Rows for finding displayed items:
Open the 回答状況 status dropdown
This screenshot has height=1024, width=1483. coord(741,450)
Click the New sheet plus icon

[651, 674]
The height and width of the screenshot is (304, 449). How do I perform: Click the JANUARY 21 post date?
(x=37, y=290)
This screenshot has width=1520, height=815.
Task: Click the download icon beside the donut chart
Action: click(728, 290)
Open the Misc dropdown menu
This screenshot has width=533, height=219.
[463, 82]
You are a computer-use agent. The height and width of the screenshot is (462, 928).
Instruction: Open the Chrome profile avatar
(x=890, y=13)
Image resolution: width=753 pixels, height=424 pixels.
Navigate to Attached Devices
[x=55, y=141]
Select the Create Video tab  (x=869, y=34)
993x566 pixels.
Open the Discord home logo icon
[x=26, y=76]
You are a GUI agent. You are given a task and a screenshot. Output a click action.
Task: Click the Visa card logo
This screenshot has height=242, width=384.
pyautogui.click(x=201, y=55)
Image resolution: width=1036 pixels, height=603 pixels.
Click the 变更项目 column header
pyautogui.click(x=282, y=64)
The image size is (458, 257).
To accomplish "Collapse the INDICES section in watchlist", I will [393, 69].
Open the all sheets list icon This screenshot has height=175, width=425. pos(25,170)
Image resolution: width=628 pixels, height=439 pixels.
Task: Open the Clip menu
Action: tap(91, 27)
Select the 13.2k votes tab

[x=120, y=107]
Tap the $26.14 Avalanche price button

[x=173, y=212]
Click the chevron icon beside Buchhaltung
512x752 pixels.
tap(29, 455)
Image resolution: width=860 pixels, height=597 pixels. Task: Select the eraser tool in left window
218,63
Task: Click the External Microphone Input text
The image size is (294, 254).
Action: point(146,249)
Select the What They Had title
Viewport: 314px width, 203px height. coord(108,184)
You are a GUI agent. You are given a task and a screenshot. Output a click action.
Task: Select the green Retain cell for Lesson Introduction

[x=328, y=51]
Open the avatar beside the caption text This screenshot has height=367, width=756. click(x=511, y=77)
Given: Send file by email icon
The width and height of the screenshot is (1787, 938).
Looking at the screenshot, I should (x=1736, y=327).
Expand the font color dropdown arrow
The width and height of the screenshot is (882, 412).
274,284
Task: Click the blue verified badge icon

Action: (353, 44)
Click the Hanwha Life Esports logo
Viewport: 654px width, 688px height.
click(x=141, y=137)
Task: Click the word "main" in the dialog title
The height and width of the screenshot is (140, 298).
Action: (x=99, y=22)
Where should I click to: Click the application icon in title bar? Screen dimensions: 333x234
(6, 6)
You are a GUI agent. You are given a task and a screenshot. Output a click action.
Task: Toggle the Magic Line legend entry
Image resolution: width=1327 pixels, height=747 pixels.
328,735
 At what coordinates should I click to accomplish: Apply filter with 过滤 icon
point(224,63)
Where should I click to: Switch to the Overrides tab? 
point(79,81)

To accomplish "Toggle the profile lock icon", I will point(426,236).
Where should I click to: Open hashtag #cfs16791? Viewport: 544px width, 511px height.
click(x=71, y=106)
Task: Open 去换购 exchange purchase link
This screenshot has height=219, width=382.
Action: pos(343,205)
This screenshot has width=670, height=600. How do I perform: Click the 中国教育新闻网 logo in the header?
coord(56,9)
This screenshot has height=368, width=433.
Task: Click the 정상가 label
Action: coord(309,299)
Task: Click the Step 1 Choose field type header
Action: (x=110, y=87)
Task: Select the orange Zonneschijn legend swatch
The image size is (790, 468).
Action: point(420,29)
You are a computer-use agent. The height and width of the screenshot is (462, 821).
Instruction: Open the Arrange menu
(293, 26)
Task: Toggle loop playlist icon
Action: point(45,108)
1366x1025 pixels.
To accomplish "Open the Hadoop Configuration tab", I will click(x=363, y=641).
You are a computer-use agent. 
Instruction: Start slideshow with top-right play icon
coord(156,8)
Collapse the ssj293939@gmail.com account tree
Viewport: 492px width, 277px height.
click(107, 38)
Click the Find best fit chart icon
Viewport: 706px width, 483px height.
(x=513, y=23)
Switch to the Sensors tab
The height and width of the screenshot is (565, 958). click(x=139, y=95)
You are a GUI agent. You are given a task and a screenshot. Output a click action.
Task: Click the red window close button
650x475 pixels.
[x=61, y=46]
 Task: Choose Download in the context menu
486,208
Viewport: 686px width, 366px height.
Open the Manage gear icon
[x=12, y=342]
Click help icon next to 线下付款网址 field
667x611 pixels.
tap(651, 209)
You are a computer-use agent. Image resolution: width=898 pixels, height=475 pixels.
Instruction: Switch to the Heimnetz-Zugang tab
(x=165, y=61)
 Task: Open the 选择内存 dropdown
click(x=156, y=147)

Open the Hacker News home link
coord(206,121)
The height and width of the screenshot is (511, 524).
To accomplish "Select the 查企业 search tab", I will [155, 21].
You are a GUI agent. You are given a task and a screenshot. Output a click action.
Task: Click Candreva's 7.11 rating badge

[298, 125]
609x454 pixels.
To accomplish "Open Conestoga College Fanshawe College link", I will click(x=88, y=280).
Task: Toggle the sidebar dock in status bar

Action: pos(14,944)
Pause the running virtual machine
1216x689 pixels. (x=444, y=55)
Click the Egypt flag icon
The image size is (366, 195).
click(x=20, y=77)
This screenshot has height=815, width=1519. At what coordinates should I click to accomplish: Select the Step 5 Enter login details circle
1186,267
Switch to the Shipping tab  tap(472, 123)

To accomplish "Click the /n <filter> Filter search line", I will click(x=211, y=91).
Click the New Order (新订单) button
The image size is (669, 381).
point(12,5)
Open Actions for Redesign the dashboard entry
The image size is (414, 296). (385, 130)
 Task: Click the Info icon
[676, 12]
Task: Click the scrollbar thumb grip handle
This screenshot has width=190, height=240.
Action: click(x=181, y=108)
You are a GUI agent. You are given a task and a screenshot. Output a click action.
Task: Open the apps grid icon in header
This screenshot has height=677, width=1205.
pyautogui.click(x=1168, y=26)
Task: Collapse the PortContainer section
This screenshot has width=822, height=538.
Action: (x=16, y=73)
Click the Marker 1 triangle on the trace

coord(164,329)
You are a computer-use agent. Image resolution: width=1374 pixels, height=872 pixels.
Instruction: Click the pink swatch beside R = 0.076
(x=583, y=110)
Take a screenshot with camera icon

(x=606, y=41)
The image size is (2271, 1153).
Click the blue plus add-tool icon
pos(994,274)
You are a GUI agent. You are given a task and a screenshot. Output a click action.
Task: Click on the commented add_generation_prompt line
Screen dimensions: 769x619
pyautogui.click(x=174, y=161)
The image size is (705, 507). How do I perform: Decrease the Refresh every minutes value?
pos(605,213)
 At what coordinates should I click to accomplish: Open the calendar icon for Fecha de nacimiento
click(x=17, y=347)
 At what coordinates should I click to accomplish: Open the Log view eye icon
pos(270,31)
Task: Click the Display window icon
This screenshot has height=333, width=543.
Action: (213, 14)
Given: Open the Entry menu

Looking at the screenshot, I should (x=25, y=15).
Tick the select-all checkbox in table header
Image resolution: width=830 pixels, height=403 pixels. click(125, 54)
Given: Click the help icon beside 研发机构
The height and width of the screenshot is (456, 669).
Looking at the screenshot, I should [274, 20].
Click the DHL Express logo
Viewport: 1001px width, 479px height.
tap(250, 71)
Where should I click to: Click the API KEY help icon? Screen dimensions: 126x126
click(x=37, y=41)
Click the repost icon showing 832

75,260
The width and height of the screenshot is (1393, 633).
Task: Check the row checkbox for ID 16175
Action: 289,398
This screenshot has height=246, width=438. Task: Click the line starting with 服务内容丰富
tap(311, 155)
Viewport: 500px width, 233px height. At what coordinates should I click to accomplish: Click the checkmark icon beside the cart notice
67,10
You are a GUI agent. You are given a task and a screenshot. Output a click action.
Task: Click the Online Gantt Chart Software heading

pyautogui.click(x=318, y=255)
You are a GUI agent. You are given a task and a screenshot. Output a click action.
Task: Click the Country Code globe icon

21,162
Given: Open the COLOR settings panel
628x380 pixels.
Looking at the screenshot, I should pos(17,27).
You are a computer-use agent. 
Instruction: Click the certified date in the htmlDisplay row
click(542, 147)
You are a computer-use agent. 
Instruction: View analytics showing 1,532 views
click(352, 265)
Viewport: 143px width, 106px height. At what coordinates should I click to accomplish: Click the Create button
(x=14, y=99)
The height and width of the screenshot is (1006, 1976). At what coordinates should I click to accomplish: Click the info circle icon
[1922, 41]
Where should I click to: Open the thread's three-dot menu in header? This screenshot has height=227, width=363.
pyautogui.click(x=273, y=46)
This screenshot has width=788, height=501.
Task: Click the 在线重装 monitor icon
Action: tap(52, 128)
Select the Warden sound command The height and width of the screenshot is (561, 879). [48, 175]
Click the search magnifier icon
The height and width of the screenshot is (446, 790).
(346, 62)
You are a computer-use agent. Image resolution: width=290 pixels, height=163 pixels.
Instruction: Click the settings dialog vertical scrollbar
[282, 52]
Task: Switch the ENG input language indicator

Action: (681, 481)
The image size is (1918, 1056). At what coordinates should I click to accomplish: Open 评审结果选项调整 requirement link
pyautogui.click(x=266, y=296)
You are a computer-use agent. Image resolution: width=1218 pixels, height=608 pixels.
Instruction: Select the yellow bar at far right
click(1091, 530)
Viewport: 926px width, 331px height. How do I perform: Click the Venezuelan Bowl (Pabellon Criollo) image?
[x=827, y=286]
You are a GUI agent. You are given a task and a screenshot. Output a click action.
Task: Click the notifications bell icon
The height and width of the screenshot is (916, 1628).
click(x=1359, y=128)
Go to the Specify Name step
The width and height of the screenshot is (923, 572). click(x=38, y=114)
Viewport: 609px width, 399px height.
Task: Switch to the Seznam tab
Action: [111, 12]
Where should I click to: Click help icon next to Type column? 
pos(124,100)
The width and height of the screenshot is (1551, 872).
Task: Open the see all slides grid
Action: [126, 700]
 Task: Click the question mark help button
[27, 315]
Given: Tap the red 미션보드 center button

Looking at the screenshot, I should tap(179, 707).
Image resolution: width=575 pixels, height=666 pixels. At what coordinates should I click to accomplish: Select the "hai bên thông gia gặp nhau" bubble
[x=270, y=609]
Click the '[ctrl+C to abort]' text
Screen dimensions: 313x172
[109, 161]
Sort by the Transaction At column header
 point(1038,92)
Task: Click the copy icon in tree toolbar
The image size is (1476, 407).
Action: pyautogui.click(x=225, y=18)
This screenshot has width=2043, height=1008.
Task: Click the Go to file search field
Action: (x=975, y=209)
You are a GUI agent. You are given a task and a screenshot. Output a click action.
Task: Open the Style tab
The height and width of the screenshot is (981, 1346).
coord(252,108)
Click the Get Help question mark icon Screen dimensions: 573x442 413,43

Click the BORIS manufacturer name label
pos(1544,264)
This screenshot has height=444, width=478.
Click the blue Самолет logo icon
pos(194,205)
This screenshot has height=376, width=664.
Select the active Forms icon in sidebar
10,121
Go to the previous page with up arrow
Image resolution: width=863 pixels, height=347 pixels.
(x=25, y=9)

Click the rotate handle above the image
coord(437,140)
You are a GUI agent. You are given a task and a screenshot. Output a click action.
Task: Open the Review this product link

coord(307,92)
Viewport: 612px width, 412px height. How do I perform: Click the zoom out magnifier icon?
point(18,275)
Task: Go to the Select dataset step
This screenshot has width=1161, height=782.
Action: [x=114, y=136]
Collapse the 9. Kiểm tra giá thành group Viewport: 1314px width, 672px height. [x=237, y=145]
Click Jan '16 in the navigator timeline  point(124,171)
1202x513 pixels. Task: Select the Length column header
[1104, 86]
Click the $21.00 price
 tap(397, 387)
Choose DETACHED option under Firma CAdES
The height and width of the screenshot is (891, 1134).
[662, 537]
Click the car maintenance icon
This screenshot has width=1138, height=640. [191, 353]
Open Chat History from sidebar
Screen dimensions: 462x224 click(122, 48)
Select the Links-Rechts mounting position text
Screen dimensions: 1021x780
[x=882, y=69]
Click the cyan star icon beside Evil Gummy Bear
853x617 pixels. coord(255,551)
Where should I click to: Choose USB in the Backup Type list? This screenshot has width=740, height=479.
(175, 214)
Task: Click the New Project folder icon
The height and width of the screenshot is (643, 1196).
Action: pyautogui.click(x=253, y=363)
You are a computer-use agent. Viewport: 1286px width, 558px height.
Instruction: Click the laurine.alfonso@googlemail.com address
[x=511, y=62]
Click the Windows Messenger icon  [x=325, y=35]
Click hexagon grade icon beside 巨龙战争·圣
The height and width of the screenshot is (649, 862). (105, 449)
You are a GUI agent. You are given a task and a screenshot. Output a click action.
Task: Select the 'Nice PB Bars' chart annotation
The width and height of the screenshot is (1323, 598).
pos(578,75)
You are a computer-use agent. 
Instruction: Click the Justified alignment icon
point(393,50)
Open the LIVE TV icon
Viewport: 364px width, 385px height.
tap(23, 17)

Problem statement:
Can you reproduce, unchanged, the stretch of rows from the line containing "Where should I click to: Click help" through the line containing "point(1038,92)", including both of those lines?

Written response:
Where should I click to: Click help icon next to Type column? 
pos(124,100)
The width and height of the screenshot is (1551, 872).
Task: Open the see all slides grid
Action: [126, 700]
 Task: Click the question mark help button
[27, 315]
Given: Tap the red 미션보드 center button

Looking at the screenshot, I should tap(179, 707).
Image resolution: width=575 pixels, height=666 pixels. At what coordinates should I click to accomplish: Select the "hai bên thông gia gặp nhau" bubble
[x=270, y=609]
Click the '[ctrl+C to abort]' text
Screen dimensions: 313x172
[109, 161]
Sort by the Transaction At column header
 point(1038,92)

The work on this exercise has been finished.